I'm trying to compare two lists to determine if one is a rotation (cyclic permutation) of the other, e.g.:
a = [1, 2, 3]
b = [1, 2, 3] or [2, 3, 1] or [3, 1, 2]
are all matches, whereas:
b = [3, 2, 1] is not
To do this I've got the following code:
def _matching_lists(a, b):
return not [i for i, j in zip(a,b) if i != j]
def _compare_rotated_lists(a, b):
rotations = [b[i:] + b[:i] for i in range(len(b))]

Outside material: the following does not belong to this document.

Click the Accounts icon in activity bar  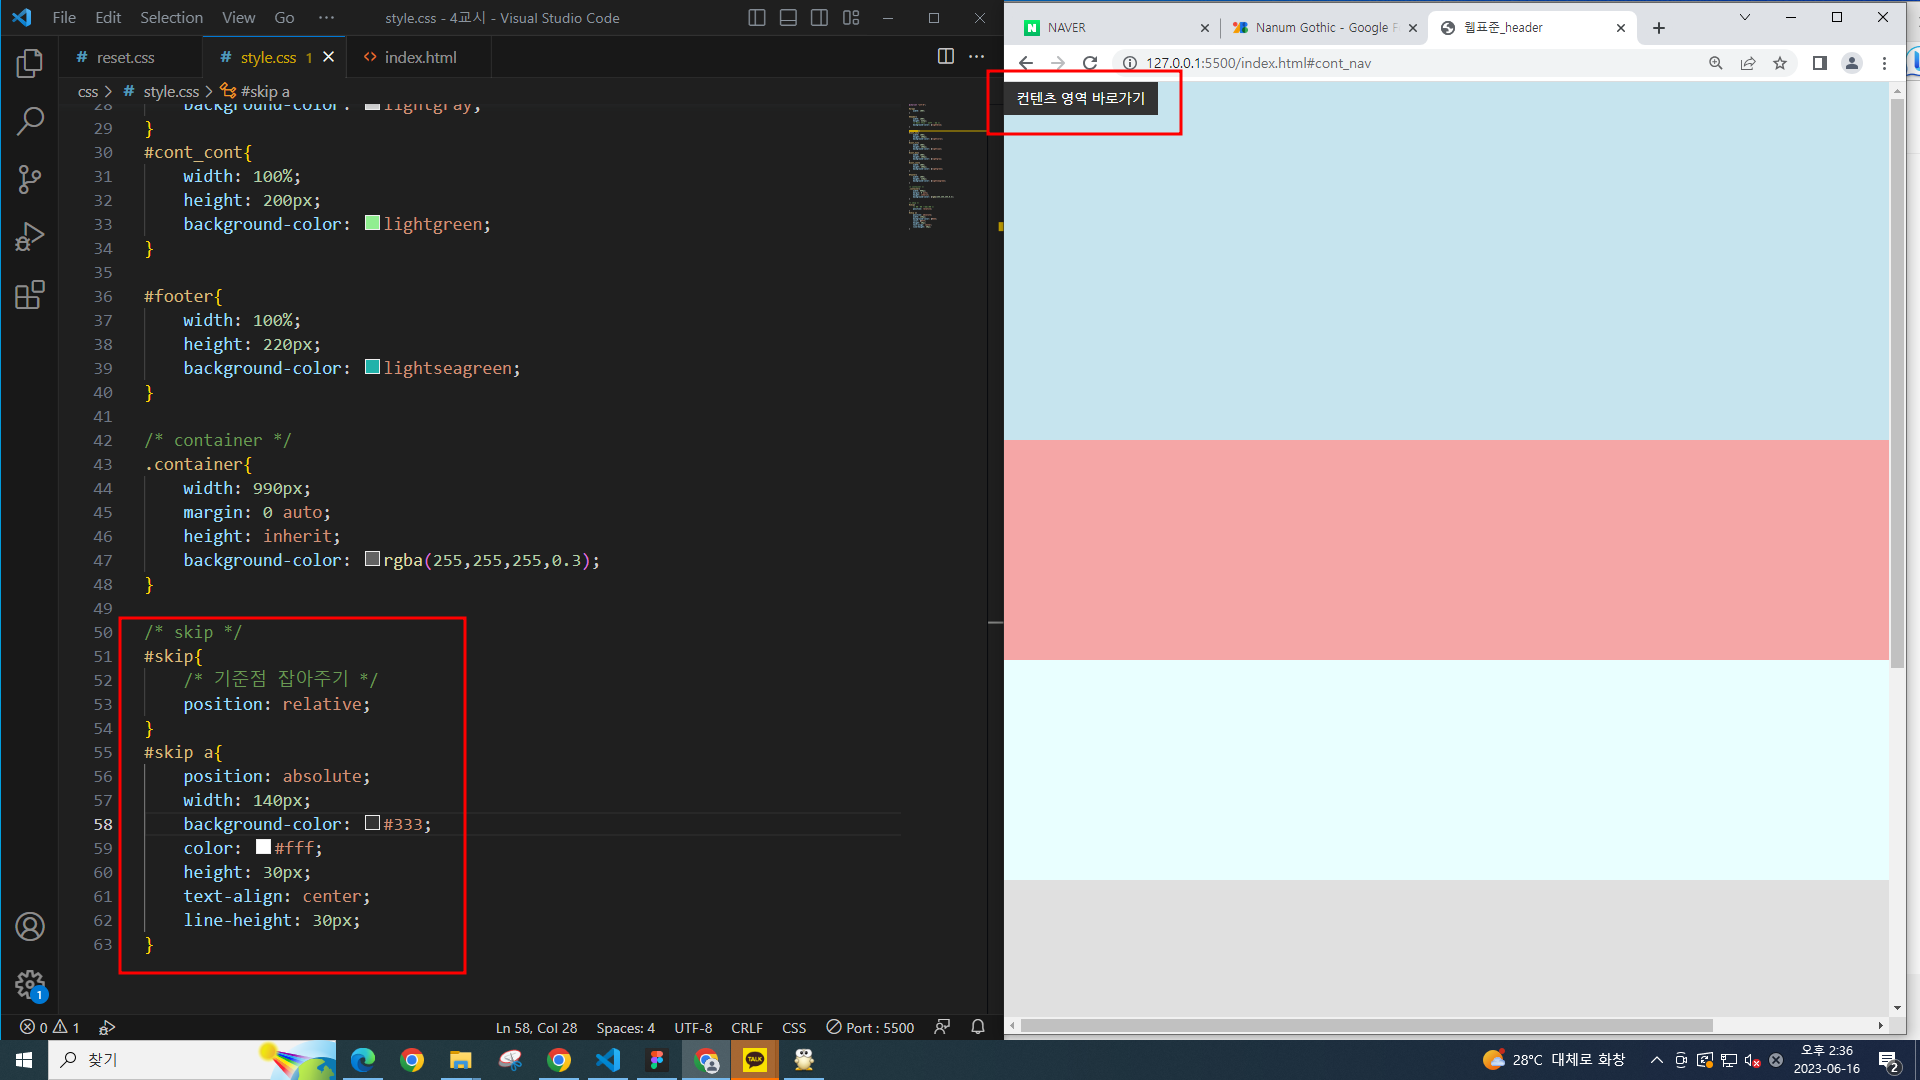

matches = [i for i in range(len(rotations)) if _matching_lists(a, rotations[i])]
return matches
This builds a list of all possible rotations of b and then compares each one. Is it possible to do this without building the intermediate list? Performance isn't important since the lists will typically only be four items long. My primary concern is clarity of code.
The lists will always have the same length.
Best answer (keeping the list of matching rotations) seems to be:
def _compare_rotated_lists(a, b):
return [i for i in range(len(b)) if a == b[i:] + b[:i]]
You don't need the function _matching_lists, as you can just use ==:
>>> [1,2,3] == [1,2,3]
True
>>> [1,2,3] == [3,1,2]
False
I suggest using any() to return as soon a match is found, and using a generator expression to avoid constructing a list of rotations in memory:
def _compare_rotated_lists(a, b):
"""Return `True` if the list `a` is equal to a rotation of the list `b`."""
return any(a == b[i:] + b[:i] for i in range(len(b)))
You might consider checking that the lists are the same length, to reject the easy case quickly.
return len(a) == len(b) and any(a == b[i:] + b[:i] for i in range(len(b)))
As discussed in comments, if you know that the elements of a and b are hashable, you can do the initial comparison using collections.Counter:
return Counter(a) == Counter(b) and any(a == b[i:] + b[:i] for i in range(len(b)))
and if you know that the elements of a and b are comparable, you can do the initial comparison using sorted:
return sorted(a) == sorted(b) and any(a == b[i:] + b[:i] for i in range(len(b)))